Mindfulness-based cognitive therapy (MBCT)  builds upon the principles of cognitive therapy by adding mindfulness-based therapy techniques such as mindfulness meditation, which helps MBCT patients become aware of their thoughts and feelings without judgment or worries about the past or future that are common with depression. The relatively new mental health approach of MBCT incorporates the cognitive therapy premise of Bernard and Teasdale’s ICS model, which believes that the mind has two different cognitive modes for receiving and processing data: “being” and “doing”. By encouraging movement between the two cognitive modes while focusing on the cognitive state of “being”, MBCT promotes lasting emotional and mental health change.

About Mindfulness-Based Cognitive Therapy

What Is Mindfulness-Based Cognitive Therapy (MBCT) Coaching?

Mindfulness-based cognitive therapy (MBCT)  coaching was developed to help treat people with depression.  MBCT is shown to be effective for patients with depressive disorders as well as those with generalized anxiety disorders and addiction.

Mindfulness coaching involves weekly two-hour sessions of group cognitive therapy as part of an eight-week MBCT program.  During these MBCT sessions, patients learn meditation techniques and principles of cognitive therapy such as the relationship between how people think and how they feel.

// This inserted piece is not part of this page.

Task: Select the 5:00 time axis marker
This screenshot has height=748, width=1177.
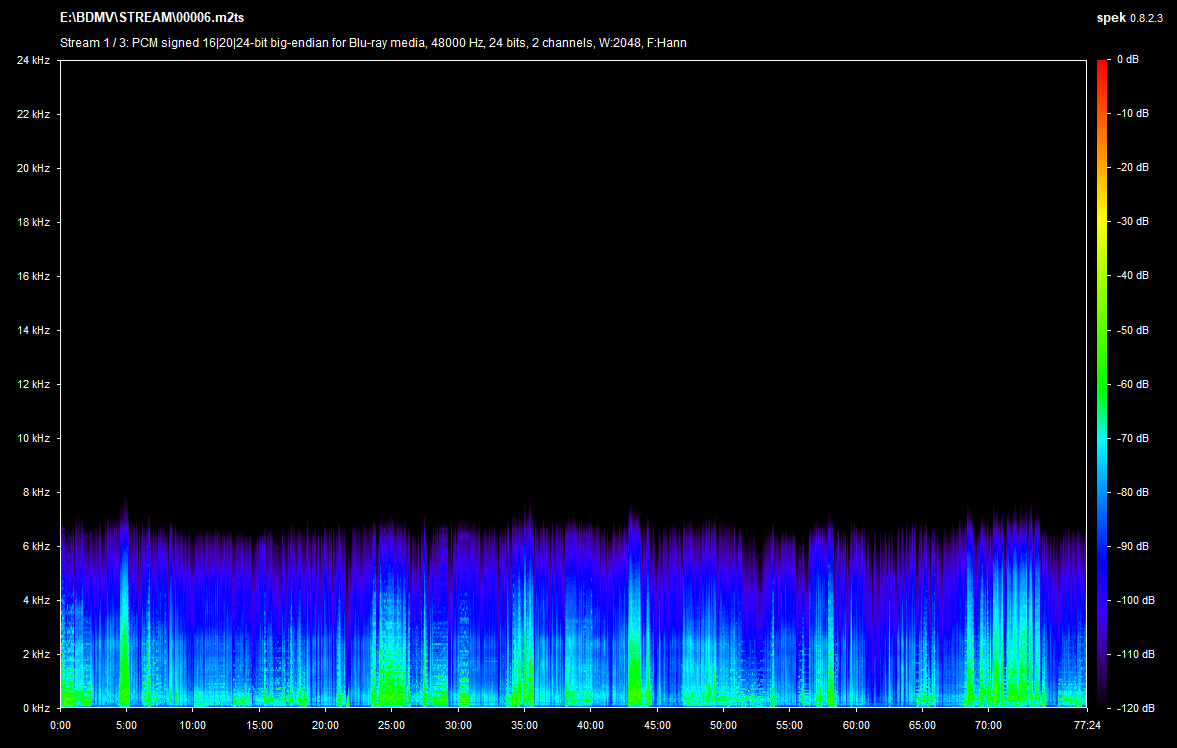Action: pos(126,725)
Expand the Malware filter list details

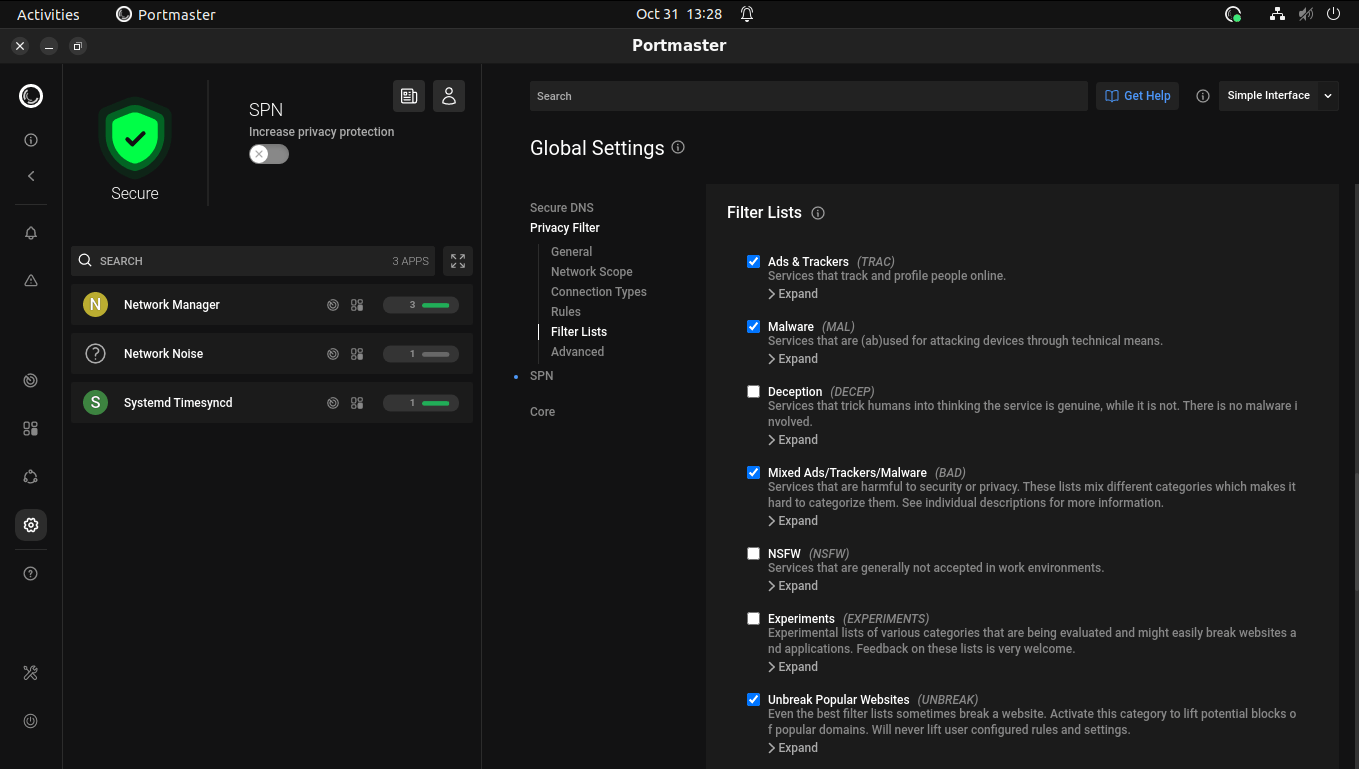(x=792, y=358)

For the other six days of the week, MBCT patients are given 45-minute mindfulness mental health homework assignments such as the three-minute breathing space technique or mindfulness meditation.  These MBCT sessions help depression patients learn more about their depressive symptoms and how to separate themselves from their thoughts and moods.

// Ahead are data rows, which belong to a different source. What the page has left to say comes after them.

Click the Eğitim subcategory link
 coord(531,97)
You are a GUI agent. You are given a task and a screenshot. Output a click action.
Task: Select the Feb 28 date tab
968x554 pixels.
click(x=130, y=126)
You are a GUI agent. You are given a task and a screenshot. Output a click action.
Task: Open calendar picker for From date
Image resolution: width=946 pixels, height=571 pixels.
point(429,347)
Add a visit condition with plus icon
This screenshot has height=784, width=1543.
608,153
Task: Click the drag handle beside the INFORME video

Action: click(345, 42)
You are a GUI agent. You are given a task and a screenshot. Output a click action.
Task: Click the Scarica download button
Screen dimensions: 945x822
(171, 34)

How Can Mindfulness-Based Stress Reduction (MBSR) And Mindfulness-Based Cognitive Therapy (MBCT) Coaching Benefit Me?

Mindfulness-based cognitive therapy (MBCT) coaching encourages MBCT patients to adopt a new way of being and relating to their thoughts and feelings.  MBCT focuses on the theory that when people with depression become distressed, automatic cognitive processes can trigger a depressive episode. This MBCT therapy interrupts these processes and teaches MBCT patients with depression not to react to stimuli, but to accept and observe them with mindfulness.  Studies show that mindfulness-based cognitive therapy (MBCT) helps prevent relapse into depression in MBCT patients with recurrent depression.

Mindfulness-based stress reduction (MBSR) is similar to MBCT in that it’s a mental health group therapy program that uses mindfulness to help people with stress reduction, anxiety, depression, and pain.  The mindfulness therapy modalities of mindfulness-based stress reduction combine MBCT techniques such as mindfulness meditation, body awareness, and yoga while exploring patterns of behavior, thinking, feeling, and action.

What Types Of Therapy Uses Mindfulness? – Popular MBCT Exercises And Techniques

One popular mindfulness-based cognitive therapy (MBCT) exercise is the three-minute breathing space, which has three steps.  The first minute of this MBCT exercise is spent answering the question, “how am I doing right now?” The second is spent being aware of one’s breath, and the third is spent expanding from focusing on the breath to the physical sensations affecting the rest of the body.

Certain yoga poses that incorporate mindfulness stretching such as Gomukhasana, side-to-side neck stretch, pigeon pose, and the scorpion are also recommended in MBCT.  Beginner MBCT techniques include practicing mindfulness throughout the day as well as showering with mindfulness. Mindful seeing is another MBCT exercise that involves sitting at a window looking out at a view and noticing the colors, patterns, and textures.